# Extrait choisi:
-.-.-

SMSI-99 De quoi parle-t-on ?

Bonjour,

Quand l’ONU mandate l’Union Internationale des Télécommunications pour organiser en deux temps (Genève en décembre 2003 puis Tunis en 2005) un "Sommet Mondial sur la Société de l’Information", elle considère comme acquis que chacun sait évidemment de quoi il cause. Que la définition même de cette fameuse "société de l’information" est largement partagée. Outre le fait qu’elle est belle, forcément belle, elle possède tous les attraits nécessaires à une bonne négociation internationale : la société de l’information va résoudre les problèmes que l’on a pas su résoudre auparavant.

Fabuleux.

Quand vient l’heure d’écrire noir sur blanc la "Déclaration de principes" qui doit être paraphée le 6 décembre, on en appelle encore à l’unanimisme béat. Désolés, mais en prose intergouvernementale, ça prend six lignes : "Face à des problèmes complexes et changeants, nous tous - représentants des gouvernements, du secteur privé et de la société civile - avons des objectifs qui exigent de nouvelles formes de solidarité, de partenariat et de coopération devant nous permettre d’assumer nos responsabilités, en particulier en diffusant notre vision commune de la société de l’information et en adoptant un plan d’action destiné à concrétiser les principes établis" (point 6, projet de déclaration du 18 juillet) .

-.-.-

# Entrées répertoriées:
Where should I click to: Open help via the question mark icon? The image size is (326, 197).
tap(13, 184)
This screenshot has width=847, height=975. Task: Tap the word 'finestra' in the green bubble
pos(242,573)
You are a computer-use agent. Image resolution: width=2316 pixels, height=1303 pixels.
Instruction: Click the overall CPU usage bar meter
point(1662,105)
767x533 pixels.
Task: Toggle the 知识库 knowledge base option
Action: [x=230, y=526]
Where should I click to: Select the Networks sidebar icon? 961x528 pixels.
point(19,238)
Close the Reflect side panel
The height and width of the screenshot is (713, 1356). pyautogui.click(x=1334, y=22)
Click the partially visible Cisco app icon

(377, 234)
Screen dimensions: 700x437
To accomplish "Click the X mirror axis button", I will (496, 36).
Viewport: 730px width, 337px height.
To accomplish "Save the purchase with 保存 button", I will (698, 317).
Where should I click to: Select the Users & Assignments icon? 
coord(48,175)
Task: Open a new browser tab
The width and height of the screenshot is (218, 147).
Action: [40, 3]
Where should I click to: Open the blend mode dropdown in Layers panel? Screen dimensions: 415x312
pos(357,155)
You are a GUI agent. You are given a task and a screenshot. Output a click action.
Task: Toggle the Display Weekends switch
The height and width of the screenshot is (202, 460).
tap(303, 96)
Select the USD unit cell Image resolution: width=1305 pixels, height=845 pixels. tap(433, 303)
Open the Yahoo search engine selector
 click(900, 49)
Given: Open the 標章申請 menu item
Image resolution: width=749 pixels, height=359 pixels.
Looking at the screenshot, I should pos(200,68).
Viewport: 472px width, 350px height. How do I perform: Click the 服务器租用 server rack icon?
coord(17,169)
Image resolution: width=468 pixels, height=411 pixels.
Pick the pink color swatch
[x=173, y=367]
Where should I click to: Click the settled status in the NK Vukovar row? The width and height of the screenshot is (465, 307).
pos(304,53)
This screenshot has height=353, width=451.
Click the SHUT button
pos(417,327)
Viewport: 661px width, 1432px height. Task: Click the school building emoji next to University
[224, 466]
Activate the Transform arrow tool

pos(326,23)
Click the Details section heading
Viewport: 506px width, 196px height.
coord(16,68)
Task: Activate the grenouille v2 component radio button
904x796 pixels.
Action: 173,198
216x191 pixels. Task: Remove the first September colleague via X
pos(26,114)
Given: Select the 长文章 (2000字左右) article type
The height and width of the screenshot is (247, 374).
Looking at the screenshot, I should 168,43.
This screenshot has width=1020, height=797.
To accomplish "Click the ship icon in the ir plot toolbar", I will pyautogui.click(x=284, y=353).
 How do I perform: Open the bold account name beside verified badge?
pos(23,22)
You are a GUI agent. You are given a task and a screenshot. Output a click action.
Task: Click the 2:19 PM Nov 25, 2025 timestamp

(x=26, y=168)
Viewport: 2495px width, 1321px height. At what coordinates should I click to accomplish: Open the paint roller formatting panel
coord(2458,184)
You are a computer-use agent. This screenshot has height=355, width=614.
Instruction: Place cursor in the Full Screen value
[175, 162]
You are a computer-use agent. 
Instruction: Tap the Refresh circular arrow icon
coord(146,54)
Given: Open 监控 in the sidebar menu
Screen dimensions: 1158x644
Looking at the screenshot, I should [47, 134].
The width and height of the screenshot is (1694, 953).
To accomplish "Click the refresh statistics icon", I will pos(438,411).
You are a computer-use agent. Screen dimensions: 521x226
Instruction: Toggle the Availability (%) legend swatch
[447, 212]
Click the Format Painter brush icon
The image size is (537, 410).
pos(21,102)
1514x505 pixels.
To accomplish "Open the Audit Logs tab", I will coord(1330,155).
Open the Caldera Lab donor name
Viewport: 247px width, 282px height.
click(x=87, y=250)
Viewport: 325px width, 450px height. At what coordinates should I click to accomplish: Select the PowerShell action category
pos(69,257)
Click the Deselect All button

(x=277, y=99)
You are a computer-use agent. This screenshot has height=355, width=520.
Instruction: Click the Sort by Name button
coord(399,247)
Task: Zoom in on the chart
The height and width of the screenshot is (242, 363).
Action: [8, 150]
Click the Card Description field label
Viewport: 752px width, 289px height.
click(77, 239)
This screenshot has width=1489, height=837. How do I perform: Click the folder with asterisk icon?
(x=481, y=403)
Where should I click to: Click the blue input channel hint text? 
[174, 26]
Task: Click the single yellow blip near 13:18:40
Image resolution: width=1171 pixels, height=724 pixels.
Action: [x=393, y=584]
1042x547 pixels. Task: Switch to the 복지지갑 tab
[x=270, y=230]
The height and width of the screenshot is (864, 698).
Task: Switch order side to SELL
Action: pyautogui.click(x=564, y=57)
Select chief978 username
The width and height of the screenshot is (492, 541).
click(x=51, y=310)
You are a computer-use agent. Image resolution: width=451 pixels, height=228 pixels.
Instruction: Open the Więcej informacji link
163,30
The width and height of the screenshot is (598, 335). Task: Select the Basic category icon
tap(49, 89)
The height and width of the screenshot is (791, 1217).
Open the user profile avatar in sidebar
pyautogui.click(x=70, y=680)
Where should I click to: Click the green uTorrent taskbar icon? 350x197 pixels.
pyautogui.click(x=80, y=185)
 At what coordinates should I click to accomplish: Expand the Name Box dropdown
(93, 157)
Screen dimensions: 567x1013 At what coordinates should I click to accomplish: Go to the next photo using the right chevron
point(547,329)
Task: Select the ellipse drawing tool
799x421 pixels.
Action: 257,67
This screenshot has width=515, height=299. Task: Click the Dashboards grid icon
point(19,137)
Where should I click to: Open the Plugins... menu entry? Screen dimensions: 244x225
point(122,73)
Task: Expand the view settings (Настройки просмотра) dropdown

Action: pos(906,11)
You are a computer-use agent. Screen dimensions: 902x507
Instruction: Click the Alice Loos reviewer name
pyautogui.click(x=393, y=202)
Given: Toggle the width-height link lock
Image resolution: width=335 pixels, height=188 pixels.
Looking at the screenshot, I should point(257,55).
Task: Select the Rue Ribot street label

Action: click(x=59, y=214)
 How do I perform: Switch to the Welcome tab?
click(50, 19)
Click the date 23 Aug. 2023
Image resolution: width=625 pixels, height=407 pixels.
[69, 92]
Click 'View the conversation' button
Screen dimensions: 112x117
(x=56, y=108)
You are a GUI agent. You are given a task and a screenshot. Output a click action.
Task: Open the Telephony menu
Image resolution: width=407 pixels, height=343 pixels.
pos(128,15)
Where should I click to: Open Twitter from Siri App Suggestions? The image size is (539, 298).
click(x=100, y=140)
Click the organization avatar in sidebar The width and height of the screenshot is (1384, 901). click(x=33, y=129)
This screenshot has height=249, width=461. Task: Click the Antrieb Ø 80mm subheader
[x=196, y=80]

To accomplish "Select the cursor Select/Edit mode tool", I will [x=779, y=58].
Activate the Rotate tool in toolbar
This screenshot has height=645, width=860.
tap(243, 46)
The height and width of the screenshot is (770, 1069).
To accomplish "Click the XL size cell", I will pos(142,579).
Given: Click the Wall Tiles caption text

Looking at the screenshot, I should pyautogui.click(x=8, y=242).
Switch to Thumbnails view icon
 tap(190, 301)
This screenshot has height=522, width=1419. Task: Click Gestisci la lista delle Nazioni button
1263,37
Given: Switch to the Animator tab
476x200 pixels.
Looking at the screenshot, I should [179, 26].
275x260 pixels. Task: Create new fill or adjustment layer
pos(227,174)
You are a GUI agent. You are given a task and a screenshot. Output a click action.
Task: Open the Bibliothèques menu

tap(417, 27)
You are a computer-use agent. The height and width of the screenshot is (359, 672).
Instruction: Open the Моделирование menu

-.-.-

# Consigne donnée:
Recopiez fidèlement le passage du texte sur le Sommet mondial sur la société de l’information qui commence par « SMSI-99 De quoi » et s’achève sur « su résoudre auparavant. ».

# Solution du problème:
SMSI-99 De quoi parle-t-on ?

Bonjour,

Quand l’ONU mandate l’Union Internationale des Télécommunications pour organiser en deux temps (Genève en décembre 2003 puis Tunis en 2005) un "Sommet Mondial sur la Société de l’Information", elle considère comme acquis que chacun sait évidemment de quoi il cause. Que la définition même de cette fameuse "société de l’information" est largement partagée. Outre le fait qu’elle est belle, forcément belle, elle possède tous les attraits nécessaires à une bonne négociation internationale : la société de l’information va résoudre les problèmes que l’on a pas su résoudre auparavant.